A botanist wishes to estimate the typical number of seeds for a certain fruit. She samples 38 specimens and counts the number of seeds in each. Use her sample results (mean $=36.9$, standard deviation $=6.3$ ) to find the $99 \%$ confidence interval for the number of seeds for the species. Enter your answer as an open-interval (i.e., parentheses) accurate to one decimal place (because the sample statistics are reported accurate to one decimal place). \[ 99 \% \text { C.I. }=(34.1,39.7) \]

Step 1 ：The botanist has collected a sample of 38 specimens and counted the number of seeds in each. The mean number of seeds is 36.9 and the standard deviation is 6.3. She wants to estimate the typical number of seeds for this fruit species with a 99% confidence interval.

Step 2 ：The formula for a confidence interval is \(\text{mean} \pm \left( Z \times \frac{\text{standard deviation}}{\sqrt{\text{sample size}}}\right)\), where Z is the Z-score for the desired confidence level.

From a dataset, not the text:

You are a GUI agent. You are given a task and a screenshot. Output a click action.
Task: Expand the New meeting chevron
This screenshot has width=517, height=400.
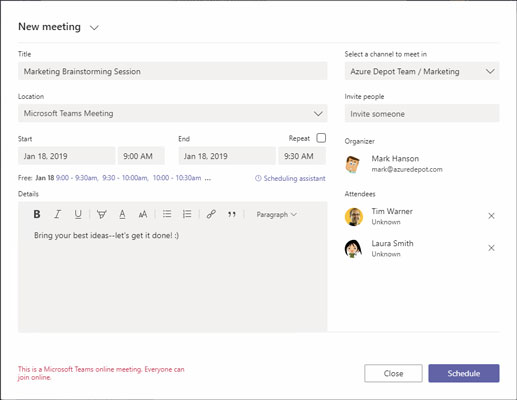coord(94,28)
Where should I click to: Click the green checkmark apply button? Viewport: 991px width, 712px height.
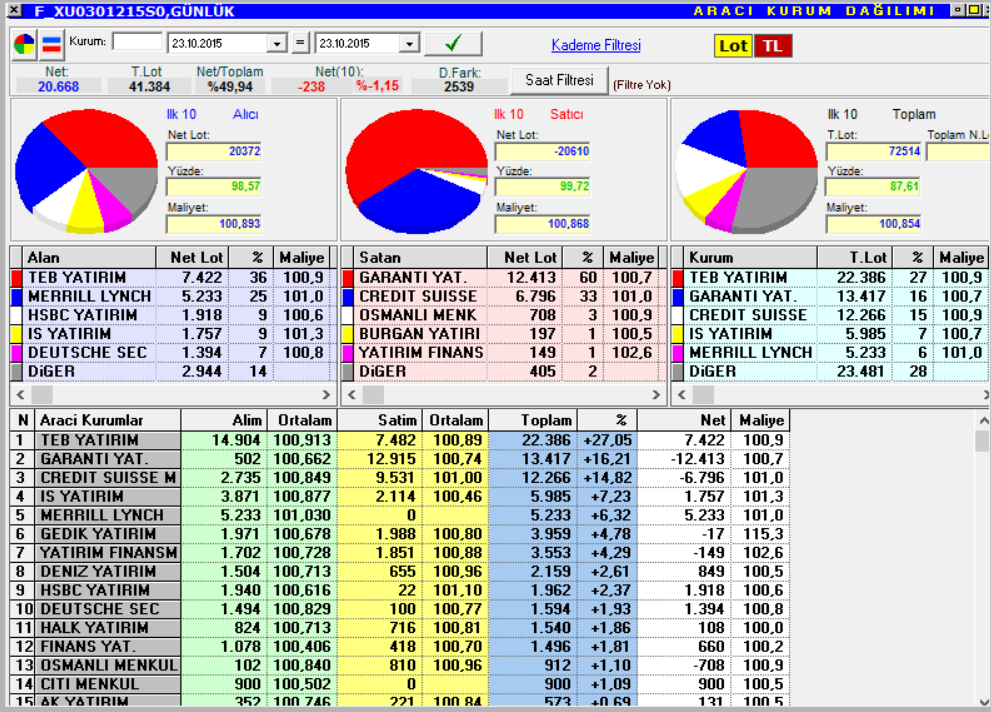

Step 3 ：For a 99% confidence level, the Z-score is approximately 2.576.

Step 4 ：Substituting the given values into the formula, we get \(36.9 \pm \left( 2.576 \times \frac{6.3}{\sqrt{38}}\right)\).

Step 5 ：Calculating the margin of error, we get approximately 2.632658999246919.

Step 6 ：Subtracting and adding this margin of error from the mean, we get the confidence interval as \((36.9 - 2.632658999246919, 36.9 + 2.632658999246919)\), which simplifies to \((34.3, 39.5)\).

Step 7 ：Final Answer: The 99% confidence interval for the number of seeds for the species is \(\boxed{(34.3, 39.5)}\).